My apologies, I forgot to include a subject for this note
Hi - I have all our Oracle9i databases defined as individual qtrees spread over two filers. Some time ago the decision was to split an individual database into 3 separate components (qtrees), one for the data (tables) the other two qtrees for duplex logs, one on each filer head. A Sun Solaris 8 dataserver that runs 6 Oracle databases then has 18 nfs mounts.
On the recommendation of NetApp the qtrees are mounted with these options: rw,hard,intr,bg,proto=tcp,llock
The DBAs now would like to have this rearranged so that there is a single qtree per dataserver host (think of this as one large blob of space) with ALL of the databases that this server will run as a sub-directory of this qtree.
I'm a bit worried over the resultant nfs performance all going though this single mount point. Can someone comment on the issues of multiple nfs mounts vs. a single mount ? What about locking ?
Thanks, George
I'm a bit worried over the resultant nfs performance all going though this single mount point. Can someone comment on the issues of multiple nfs mounts vs. a single mount ? What about locking ?

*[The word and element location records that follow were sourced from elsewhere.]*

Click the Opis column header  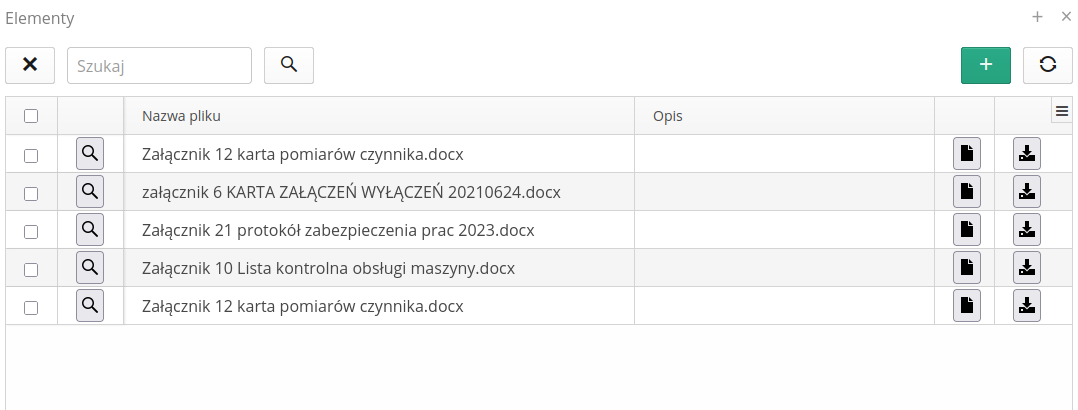click(x=667, y=116)
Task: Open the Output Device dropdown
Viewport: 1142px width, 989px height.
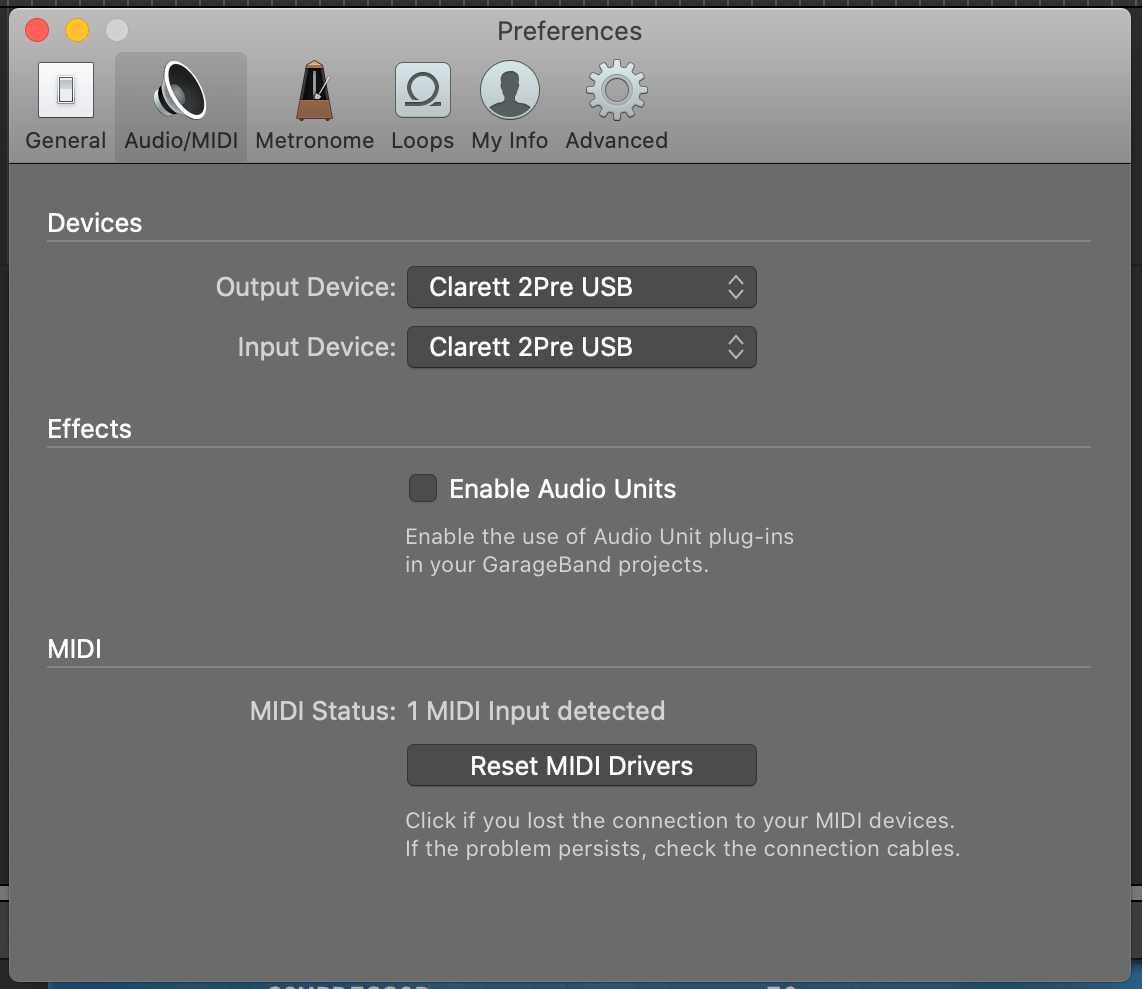Action: 581,287
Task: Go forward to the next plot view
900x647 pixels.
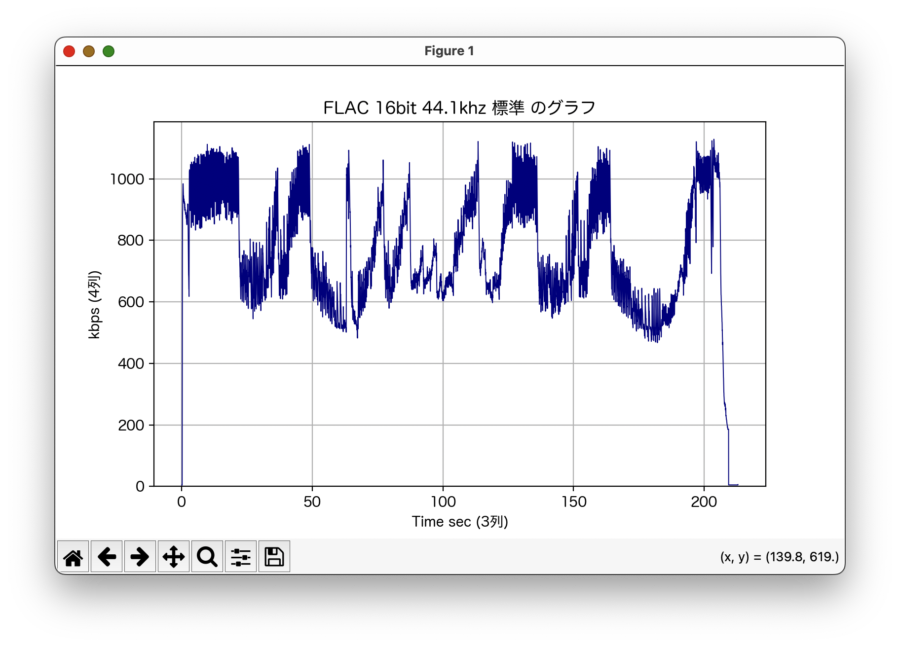Action: 140,557
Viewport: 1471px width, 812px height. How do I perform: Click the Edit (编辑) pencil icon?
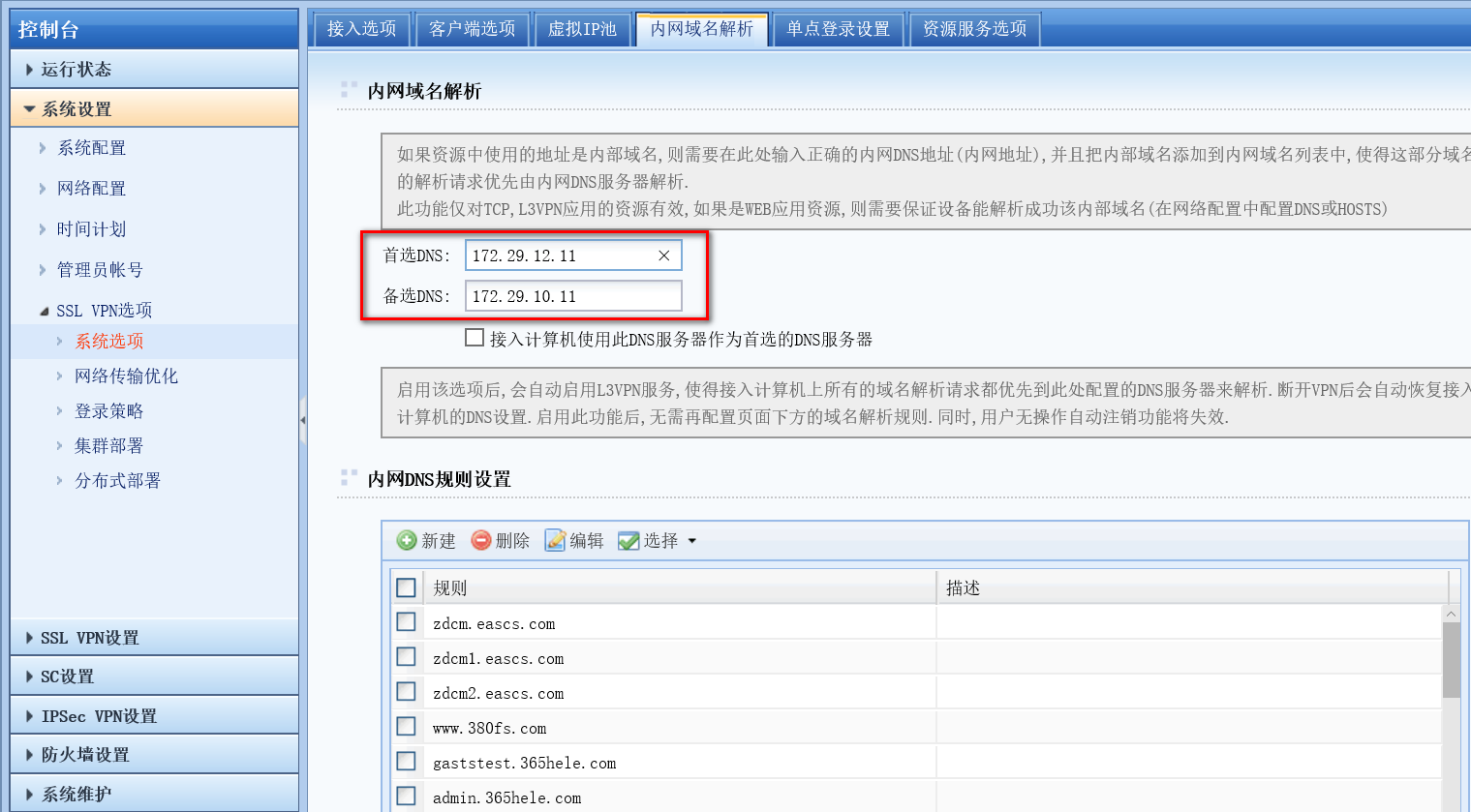555,540
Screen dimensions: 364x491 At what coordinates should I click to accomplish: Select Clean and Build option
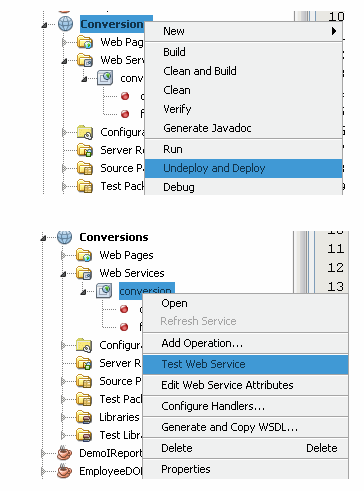[200, 71]
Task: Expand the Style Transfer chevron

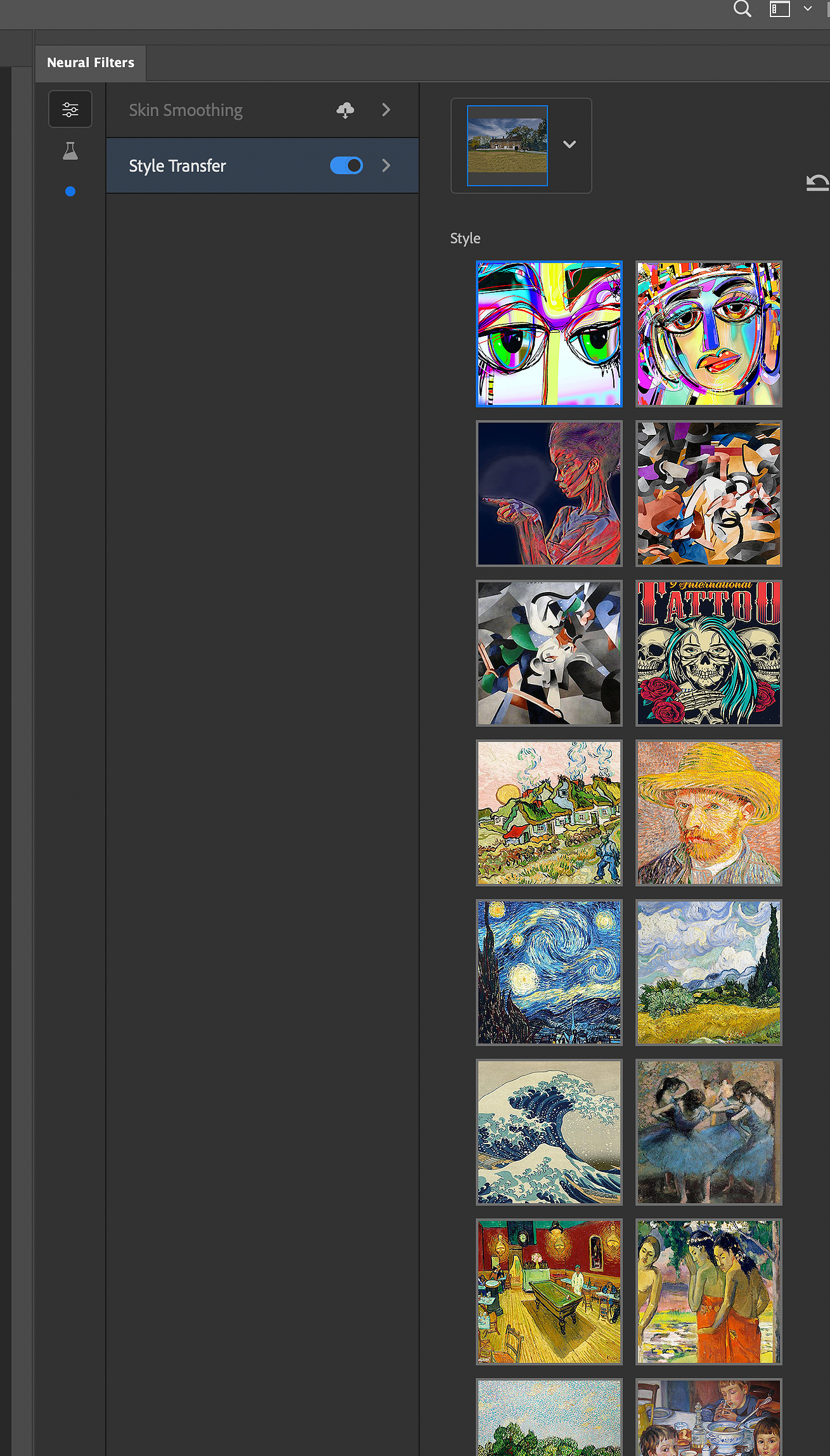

I don't think that single vs. multiple mount points per se makes a performance difference. However, if it makes sense to use different NFS options for different applications, then I believe you can still do it. Just mount the same netapp volume on different mount points with different sets of NFS options, and on the NFS client have each app use the appropriate mount point for the NFS options it needs.
mount -o rw,hard,opt2,opt3 toaster:/vol/big /mnt1
mount -o rw,hard,opt4,opt5 toaster:/vol/big /mnt2
...
Steve Losen scl@virginia.edu phone: 434-924-0640
University of Virginia ITC Unix Support
On Tue, Mar 15, 2005 at 03:18:10PM -0500, Steve Losen wrote:
I don't think that single vs. multiple mount points per se makes a performance difference.
This depends on the operating system. Solaris (at least up to Sol8) will assign kernel threads and resource pools per mount point, so a large number of mounts is often faster.
On the other hand, mounting the _same data set_ over different mount points is a loss because you end in caching the same data several times. You need to split your data set over several mountpoints to avoid this effect.